## Your assignment
The lines you return must be all those in the data that hold the string "Microsoft".

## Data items

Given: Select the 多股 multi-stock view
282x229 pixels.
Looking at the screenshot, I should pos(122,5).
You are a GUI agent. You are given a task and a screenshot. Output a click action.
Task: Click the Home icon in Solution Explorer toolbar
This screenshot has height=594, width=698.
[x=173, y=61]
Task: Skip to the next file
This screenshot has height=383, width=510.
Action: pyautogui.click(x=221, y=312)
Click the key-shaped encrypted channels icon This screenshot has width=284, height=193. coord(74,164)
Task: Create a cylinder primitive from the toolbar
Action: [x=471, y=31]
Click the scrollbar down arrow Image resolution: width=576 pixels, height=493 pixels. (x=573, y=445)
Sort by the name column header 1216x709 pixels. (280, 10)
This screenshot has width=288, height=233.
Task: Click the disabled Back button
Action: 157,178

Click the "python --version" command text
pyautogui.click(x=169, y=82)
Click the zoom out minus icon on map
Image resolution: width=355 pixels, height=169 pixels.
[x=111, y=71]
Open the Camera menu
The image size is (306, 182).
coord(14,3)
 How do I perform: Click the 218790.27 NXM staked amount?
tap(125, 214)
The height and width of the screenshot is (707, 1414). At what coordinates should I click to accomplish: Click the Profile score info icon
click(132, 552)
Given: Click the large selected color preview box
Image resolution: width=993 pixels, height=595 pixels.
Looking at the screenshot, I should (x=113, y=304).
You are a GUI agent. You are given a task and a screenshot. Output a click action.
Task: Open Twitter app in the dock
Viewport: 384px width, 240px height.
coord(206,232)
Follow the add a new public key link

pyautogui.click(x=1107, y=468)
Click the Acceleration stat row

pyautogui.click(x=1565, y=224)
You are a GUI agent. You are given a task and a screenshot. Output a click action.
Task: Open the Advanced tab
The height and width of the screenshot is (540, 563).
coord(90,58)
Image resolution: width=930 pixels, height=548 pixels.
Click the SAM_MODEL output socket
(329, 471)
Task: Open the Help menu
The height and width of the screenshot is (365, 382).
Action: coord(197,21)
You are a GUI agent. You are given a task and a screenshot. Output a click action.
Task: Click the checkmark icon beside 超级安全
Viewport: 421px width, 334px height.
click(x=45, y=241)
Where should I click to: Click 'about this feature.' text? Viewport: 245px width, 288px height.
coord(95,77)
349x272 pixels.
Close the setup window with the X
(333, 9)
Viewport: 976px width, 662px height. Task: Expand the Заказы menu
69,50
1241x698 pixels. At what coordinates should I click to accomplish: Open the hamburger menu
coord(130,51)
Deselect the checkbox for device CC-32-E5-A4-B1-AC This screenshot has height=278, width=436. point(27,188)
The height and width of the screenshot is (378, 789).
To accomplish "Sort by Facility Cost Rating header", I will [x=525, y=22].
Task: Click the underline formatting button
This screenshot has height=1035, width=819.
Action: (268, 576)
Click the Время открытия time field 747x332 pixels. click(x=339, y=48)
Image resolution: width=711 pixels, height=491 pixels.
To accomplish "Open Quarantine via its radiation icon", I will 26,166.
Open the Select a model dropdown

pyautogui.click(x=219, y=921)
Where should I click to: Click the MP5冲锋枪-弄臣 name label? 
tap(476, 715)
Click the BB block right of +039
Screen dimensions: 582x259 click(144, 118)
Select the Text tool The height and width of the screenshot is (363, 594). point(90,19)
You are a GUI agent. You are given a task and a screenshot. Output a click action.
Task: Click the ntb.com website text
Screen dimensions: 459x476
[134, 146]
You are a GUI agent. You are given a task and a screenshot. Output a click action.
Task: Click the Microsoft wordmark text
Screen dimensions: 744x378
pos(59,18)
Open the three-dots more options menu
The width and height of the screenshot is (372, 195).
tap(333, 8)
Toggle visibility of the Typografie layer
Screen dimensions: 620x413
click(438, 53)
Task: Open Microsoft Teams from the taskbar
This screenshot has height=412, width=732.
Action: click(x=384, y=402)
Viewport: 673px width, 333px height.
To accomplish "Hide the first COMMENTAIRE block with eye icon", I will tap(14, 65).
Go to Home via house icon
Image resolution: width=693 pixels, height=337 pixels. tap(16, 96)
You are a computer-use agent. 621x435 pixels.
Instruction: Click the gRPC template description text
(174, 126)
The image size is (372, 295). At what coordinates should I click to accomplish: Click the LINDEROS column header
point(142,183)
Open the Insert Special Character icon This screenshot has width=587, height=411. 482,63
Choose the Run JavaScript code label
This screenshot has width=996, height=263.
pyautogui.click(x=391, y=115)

## Answer box
Task: Click the Microsoft wordmark text
Task: Open Microsoft Teams from the taskbar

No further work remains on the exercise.